Extrait choisi:
◇ ◇ ◇ ◇ ◇
La cérémonie de la première communion avait lieu d’ordinaire au commencement du mois de juin, quand les travaux de la moisson étaient finis. Je l’ai dit plus haut, il n’y avait pas d’instruction le dimanche pour les enfants ; c’étaient leurs mères, ces admirables mères cana
diennes, qui leur apprenaient pendant les longues soirées
d’hiver les prières et le catéchisme. Lorsque les enfants n’étaient pas suffisamment instruits, elles étaient les premières à me dire : « Notre petit garçon (ou notre petite fille) ne marchera pas encore cette année pour la première communion ; il n’en sait pas assez. » Marcher pour la première communion, est une expression canadienne. Pendant quinze jours avant la cérémonie, les premiers communiants, filles et garçons, viennent dès le matin à l’église passer toute la journée avec le prêtre, et s’en retournent le soir à la maison. C’est plaisir de les voir arriver, la plupart à cheval, quelques-uns en voiture légère, assister à tous les exercices de la journée avec recueillement et piété, prendre sur l’herbe, autour de l’église, leur petit dîner, suivi de quelques instants de récréation, puis finir par le Chemin de la Croix, et remonter à cheval pour regagner au galop le toit paternel.
◇ ◇ ◇ ◇ ◇
Travail demandé: D'après l'extrait sur la première communion, à quel moment de l'année la cérémonie avait-elle lieu d'ordinaire ? La liste qui suit n'a aucun rôle ici.

Coordonnées des éléments:
◇ ◇ ◇ ◇ ◇
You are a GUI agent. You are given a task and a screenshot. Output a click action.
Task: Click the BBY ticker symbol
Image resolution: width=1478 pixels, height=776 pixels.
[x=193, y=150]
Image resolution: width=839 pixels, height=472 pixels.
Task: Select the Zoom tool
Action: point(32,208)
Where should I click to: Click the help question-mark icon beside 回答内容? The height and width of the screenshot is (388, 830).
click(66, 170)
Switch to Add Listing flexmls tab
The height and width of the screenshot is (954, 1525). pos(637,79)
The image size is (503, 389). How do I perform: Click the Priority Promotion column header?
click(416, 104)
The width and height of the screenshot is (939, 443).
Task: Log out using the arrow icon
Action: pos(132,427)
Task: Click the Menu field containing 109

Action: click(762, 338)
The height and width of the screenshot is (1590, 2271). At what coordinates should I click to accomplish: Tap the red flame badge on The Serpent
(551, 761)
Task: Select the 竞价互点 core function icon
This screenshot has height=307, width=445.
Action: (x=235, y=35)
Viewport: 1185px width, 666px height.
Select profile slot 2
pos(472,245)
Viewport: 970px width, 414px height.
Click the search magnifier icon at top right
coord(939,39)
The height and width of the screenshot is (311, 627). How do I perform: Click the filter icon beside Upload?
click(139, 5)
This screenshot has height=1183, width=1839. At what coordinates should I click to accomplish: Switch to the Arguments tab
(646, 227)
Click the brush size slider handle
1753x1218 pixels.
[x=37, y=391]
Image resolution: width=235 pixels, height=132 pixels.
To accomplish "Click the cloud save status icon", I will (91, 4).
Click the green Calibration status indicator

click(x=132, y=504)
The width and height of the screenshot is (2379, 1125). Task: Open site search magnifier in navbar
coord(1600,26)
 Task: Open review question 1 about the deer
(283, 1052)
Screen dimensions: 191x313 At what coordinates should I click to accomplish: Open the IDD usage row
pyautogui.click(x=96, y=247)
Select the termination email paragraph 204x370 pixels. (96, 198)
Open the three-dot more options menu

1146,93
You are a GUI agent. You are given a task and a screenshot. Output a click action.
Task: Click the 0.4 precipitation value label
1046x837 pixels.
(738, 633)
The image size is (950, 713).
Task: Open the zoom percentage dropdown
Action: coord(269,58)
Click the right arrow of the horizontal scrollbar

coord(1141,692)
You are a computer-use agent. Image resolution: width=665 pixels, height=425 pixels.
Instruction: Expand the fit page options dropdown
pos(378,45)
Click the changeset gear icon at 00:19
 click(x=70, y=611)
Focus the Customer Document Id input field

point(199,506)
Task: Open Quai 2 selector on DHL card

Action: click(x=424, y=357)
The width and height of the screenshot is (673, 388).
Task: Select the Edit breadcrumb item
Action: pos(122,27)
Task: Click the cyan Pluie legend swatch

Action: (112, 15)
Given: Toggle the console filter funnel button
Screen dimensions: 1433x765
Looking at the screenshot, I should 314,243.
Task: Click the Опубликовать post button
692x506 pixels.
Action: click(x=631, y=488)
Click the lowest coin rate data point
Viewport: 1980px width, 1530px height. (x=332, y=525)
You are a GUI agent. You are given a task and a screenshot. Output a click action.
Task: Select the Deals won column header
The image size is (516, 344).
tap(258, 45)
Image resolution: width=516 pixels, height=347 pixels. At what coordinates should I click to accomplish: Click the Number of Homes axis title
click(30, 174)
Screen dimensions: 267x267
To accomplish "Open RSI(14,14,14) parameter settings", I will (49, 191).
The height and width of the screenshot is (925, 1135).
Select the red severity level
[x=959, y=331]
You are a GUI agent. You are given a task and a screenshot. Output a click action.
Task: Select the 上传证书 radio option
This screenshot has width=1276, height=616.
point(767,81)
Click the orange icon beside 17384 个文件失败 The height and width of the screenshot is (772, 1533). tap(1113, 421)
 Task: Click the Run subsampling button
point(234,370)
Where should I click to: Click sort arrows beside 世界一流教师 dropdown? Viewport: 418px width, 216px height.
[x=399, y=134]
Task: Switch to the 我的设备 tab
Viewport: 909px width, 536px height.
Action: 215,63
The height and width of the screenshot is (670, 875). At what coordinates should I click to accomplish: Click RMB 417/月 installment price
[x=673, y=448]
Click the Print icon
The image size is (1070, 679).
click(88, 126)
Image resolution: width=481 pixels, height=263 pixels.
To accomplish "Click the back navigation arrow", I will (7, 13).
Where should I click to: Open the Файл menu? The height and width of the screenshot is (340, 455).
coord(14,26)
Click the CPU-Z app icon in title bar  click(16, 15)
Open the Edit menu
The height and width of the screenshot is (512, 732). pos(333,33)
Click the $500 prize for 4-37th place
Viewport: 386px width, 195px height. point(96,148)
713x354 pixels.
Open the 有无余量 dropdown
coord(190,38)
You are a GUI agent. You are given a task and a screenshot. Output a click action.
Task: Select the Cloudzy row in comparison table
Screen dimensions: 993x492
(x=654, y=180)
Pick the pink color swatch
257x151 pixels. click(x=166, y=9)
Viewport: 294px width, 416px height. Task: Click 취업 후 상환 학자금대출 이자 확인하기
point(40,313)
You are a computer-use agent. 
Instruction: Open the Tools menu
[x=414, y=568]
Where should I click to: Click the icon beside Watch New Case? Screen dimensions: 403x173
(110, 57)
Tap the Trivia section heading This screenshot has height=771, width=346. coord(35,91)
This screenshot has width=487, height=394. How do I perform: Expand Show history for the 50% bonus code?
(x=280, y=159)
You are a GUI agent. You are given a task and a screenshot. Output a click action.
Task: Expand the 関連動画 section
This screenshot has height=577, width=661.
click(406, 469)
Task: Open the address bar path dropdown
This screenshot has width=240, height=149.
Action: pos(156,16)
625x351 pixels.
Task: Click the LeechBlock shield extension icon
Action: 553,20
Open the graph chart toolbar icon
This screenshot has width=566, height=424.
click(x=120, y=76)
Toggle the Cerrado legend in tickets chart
◇ ◇ ◇ ◇ ◇
Réponse attendue: Au commencement du mois de juin, quand les travaux de la moisson étaient finis.